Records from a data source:
▬▬▬▬▬▬▬▬▬▬

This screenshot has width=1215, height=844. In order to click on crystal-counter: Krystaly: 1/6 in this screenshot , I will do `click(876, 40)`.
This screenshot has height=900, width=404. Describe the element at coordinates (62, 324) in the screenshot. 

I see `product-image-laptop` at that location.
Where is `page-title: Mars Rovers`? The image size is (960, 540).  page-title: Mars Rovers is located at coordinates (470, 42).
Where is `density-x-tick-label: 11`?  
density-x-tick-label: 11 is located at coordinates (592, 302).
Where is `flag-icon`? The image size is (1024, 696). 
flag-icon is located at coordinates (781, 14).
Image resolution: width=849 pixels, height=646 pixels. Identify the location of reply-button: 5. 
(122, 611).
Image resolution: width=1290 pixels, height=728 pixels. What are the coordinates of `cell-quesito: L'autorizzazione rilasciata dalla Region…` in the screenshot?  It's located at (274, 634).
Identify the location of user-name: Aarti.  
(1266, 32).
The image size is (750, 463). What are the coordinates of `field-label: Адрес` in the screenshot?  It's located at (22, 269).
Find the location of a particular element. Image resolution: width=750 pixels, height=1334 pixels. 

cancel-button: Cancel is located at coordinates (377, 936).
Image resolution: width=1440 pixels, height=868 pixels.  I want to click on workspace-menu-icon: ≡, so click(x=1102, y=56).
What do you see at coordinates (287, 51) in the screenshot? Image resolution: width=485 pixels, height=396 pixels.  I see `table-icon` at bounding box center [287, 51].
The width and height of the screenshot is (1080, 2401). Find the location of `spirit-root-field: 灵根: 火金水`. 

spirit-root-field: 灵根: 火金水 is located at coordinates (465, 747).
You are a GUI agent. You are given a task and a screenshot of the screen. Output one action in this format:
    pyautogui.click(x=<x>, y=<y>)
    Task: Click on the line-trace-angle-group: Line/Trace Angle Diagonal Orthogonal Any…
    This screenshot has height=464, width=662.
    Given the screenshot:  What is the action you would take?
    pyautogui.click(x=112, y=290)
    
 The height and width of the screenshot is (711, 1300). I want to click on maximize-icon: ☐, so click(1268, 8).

▬▬▬▬▬▬▬▬▬▬

> [Assignment]:
Turn every line of the listing into a numbered list, one item per line, and leave out the blank lines.

> [Solution]:
1. This screenshot has width=1215, height=844. In order to click on crystal-counter: Krystaly: 1/6 in this screenshot , I will do `click(876, 40)`.
2. This screenshot has height=900, width=404. Describe the element at coordinates (62, 324) in the screenshot. 
3. I see `product-image-laptop` at that location.
4. Where is `page-title: Mars Rovers`? The image size is (960, 540).  page-title: Mars Rovers is located at coordinates (470, 42).
5. Where is `density-x-tick-label: 11`?  
6. density-x-tick-label: 11 is located at coordinates (592, 302).
7. Where is `flag-icon`? The image size is (1024, 696). 
8. flag-icon is located at coordinates (781, 14).
9. Image resolution: width=849 pixels, height=646 pixels. Identify the location of reply-button: 5. 
10. (122, 611).
11. Image resolution: width=1290 pixels, height=728 pixels. What are the coordinates of `cell-quesito: L'autorizzazione rilasciata dalla Region…` in the screenshot?  It's located at (274, 634).
12. Identify the location of user-name: Aarti.  
13. (1266, 32).
14. The image size is (750, 463). What are the coordinates of `field-label: Адрес` in the screenshot?  It's located at (22, 269).
15. Find the location of a particular element. Image resolution: width=750 pixels, height=1334 pixels. 
16. cancel-button: Cancel is located at coordinates (377, 936).
17. Image resolution: width=1440 pixels, height=868 pixels.  I want to click on workspace-menu-icon: ≡, so click(x=1102, y=56).
18. What do you see at coordinates (287, 51) in the screenshot? Image resolution: width=485 pixels, height=396 pixels.  I see `table-icon` at bounding box center [287, 51].
19. The width and height of the screenshot is (1080, 2401). Find the location of `spirit-root-field: 灵根: 火金水`. 
20. spirit-root-field: 灵根: 火金水 is located at coordinates (465, 747).
21. You are a GUI agent. You are given a task and a screenshot of the screen. Output one action in this format:
22.     pyautogui.click(x=<x>, y=<y>)
23.     Task: Click on the line-trace-angle-group: Line/Trace Angle Diagonal Orthogonal Any…
24.     This screenshot has height=464, width=662.
25.     Given the screenshot:  What is the action you would take?
26.     pyautogui.click(x=112, y=290)
27.  The height and width of the screenshot is (711, 1300). I want to click on maximize-icon: ☐, so click(1268, 8).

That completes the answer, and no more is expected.